Problem to work on: Arrange the lines from the beginning of the material through the line containing "coordinates (1045, 652).", inclusive, as a Markdown table with the columns Row and Line. Leave out any blank lines.

(Collected data entries)

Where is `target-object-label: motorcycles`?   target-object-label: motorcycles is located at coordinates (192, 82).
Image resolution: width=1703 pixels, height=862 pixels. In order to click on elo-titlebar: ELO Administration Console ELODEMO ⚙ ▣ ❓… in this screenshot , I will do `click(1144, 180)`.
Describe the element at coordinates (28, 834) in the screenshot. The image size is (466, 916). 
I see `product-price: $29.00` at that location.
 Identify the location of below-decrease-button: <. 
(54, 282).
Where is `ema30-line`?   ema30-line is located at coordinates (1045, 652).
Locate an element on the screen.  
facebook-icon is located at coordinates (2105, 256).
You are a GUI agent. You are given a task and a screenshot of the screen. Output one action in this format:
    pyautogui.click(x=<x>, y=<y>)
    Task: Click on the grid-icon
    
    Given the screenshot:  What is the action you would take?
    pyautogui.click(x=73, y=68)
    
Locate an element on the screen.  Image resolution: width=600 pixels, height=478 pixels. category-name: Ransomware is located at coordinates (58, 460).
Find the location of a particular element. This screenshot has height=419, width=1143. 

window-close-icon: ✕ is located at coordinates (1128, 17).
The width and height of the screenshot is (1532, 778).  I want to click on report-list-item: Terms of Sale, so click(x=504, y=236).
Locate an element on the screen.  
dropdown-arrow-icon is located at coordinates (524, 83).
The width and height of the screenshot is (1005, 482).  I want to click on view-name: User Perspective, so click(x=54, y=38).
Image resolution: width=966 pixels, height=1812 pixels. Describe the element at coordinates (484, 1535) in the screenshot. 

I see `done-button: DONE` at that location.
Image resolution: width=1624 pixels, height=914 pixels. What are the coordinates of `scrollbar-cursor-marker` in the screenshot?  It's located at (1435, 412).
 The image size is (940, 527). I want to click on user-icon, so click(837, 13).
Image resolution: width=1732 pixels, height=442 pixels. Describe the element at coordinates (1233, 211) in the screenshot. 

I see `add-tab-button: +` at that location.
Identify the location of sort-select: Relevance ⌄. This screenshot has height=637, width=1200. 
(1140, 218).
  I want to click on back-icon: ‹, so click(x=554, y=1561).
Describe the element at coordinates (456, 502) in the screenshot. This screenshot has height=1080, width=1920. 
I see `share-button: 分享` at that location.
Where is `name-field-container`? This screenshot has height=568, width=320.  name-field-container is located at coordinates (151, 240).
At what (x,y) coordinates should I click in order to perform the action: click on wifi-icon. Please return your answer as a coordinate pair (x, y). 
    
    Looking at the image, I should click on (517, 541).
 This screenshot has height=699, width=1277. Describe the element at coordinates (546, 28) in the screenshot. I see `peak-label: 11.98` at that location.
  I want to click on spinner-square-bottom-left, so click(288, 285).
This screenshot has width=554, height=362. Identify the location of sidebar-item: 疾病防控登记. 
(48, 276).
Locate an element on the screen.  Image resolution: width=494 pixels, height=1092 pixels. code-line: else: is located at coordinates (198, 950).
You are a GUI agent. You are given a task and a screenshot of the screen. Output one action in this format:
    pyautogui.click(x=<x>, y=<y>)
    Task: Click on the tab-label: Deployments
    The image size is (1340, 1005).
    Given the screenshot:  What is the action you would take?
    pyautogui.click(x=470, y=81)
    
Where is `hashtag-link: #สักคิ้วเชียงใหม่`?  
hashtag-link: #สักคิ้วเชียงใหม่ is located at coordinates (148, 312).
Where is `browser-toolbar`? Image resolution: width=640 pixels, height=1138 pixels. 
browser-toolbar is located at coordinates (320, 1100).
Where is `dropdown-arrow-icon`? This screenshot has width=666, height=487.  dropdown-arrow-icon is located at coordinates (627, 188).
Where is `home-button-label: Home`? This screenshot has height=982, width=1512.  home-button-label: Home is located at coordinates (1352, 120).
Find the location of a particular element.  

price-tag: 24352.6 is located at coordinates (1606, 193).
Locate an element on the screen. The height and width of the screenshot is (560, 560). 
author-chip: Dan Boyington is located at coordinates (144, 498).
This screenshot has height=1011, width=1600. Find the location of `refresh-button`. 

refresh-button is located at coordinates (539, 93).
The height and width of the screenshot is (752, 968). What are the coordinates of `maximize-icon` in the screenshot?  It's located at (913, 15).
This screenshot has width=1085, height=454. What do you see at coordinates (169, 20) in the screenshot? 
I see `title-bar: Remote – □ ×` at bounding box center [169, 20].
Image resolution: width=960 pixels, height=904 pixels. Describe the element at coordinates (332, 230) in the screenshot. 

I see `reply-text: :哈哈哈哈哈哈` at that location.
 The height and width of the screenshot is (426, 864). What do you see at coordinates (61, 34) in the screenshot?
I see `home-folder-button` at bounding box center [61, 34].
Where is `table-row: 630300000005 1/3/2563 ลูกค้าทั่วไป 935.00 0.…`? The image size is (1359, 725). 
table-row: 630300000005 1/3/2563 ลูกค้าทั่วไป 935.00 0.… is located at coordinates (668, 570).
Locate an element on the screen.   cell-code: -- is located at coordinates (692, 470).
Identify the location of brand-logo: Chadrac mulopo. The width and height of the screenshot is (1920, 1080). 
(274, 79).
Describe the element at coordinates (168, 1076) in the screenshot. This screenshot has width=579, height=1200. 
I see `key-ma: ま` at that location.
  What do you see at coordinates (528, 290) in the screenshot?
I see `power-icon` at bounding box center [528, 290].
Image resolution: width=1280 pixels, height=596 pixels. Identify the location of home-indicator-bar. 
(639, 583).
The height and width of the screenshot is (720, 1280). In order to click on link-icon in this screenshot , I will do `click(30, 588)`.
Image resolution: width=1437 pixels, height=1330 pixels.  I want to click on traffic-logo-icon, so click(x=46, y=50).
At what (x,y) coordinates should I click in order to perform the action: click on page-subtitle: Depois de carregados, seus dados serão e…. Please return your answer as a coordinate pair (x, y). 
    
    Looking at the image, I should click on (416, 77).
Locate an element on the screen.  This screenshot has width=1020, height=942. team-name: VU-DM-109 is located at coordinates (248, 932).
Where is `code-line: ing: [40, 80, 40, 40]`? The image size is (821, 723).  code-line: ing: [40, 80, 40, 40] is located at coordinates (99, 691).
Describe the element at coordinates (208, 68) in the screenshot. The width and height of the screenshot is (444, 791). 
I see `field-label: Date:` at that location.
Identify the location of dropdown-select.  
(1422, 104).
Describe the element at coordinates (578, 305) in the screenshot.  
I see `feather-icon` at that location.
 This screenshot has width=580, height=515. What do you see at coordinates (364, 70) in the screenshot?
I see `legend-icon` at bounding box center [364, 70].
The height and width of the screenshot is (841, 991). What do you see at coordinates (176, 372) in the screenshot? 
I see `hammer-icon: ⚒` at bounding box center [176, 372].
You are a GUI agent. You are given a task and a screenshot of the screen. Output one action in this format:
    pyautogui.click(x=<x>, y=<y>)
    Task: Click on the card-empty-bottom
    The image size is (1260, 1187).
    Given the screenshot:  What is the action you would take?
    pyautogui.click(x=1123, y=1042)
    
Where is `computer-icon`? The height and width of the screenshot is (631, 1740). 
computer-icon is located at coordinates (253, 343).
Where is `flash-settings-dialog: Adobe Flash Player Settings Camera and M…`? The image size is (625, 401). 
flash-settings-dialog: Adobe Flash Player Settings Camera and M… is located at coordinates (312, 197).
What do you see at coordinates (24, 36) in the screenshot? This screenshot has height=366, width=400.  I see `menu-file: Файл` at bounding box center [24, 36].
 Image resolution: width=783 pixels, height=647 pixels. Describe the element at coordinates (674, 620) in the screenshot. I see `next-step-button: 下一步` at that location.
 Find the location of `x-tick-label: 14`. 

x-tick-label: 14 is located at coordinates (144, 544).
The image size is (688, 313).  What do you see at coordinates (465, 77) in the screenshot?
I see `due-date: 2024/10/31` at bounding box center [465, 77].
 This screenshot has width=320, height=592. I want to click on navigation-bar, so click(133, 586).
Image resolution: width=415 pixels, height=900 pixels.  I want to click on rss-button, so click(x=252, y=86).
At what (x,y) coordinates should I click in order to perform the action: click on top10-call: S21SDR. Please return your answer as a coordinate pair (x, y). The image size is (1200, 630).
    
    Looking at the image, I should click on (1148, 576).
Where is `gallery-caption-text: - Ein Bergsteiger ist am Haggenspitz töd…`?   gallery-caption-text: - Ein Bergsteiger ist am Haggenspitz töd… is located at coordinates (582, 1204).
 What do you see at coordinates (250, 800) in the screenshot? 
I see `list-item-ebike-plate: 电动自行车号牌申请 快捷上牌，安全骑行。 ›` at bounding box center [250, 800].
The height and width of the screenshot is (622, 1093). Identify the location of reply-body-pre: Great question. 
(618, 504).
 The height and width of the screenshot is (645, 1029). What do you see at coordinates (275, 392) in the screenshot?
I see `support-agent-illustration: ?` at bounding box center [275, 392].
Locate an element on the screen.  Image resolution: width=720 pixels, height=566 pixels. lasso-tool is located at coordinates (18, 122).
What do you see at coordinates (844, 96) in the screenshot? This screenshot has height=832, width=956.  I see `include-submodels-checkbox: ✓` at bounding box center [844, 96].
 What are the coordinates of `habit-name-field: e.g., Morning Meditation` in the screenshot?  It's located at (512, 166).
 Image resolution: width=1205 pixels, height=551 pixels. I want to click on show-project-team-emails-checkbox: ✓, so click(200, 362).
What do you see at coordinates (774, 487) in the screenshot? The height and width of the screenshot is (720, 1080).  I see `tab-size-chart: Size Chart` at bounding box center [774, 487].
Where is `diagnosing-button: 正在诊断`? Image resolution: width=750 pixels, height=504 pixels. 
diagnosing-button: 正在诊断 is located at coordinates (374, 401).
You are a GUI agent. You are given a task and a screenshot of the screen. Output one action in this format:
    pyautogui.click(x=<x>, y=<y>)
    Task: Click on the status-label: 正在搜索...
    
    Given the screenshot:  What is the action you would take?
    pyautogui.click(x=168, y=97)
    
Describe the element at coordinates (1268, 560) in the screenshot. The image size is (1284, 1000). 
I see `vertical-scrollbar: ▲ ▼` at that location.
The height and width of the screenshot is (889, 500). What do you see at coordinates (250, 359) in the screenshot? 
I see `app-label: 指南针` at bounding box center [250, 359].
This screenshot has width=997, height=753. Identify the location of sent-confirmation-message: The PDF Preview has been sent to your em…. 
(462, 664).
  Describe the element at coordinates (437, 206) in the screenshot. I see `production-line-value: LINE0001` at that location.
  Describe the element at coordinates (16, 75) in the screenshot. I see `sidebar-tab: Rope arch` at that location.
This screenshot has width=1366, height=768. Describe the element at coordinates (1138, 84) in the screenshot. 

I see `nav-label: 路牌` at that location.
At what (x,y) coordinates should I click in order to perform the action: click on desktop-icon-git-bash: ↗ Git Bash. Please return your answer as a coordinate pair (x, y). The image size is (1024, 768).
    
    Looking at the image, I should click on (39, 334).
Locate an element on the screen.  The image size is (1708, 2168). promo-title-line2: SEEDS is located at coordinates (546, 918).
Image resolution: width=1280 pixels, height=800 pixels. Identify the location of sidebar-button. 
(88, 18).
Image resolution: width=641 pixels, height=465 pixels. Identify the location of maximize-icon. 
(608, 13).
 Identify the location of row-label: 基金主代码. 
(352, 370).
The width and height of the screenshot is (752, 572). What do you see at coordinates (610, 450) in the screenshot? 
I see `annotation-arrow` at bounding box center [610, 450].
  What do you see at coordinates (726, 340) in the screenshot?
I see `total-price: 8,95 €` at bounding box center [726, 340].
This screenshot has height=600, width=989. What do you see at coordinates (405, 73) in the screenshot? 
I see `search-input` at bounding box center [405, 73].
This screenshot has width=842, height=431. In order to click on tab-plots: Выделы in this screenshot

Result for this exercise:
| Row | Line |
|---|---|
| 1 | Where is `target-object-label: motorcycles`?   target-object-label: motorcycles is located at coordinates (192, 82). |
| 2 | Image resolution: width=1703 pixels, height=862 pixels. In order to click on elo-titlebar: ELO Administration Console ELODEMO ⚙ ▣ ❓… in this screenshot , I will do `click(1144, 180)`. |
| 3 | Describe the element at coordinates (28, 834) in the screenshot. The image size is (466, 916).  |
| 4 | I see `product-price: $29.00` at that location. |
| 5 |  Identify the location of below-decrease-button: <.  |
| 6 | (54, 282). |
| 7 | Where is `ema30-line`?   ema30-line is located at coordinates (1045, 652). |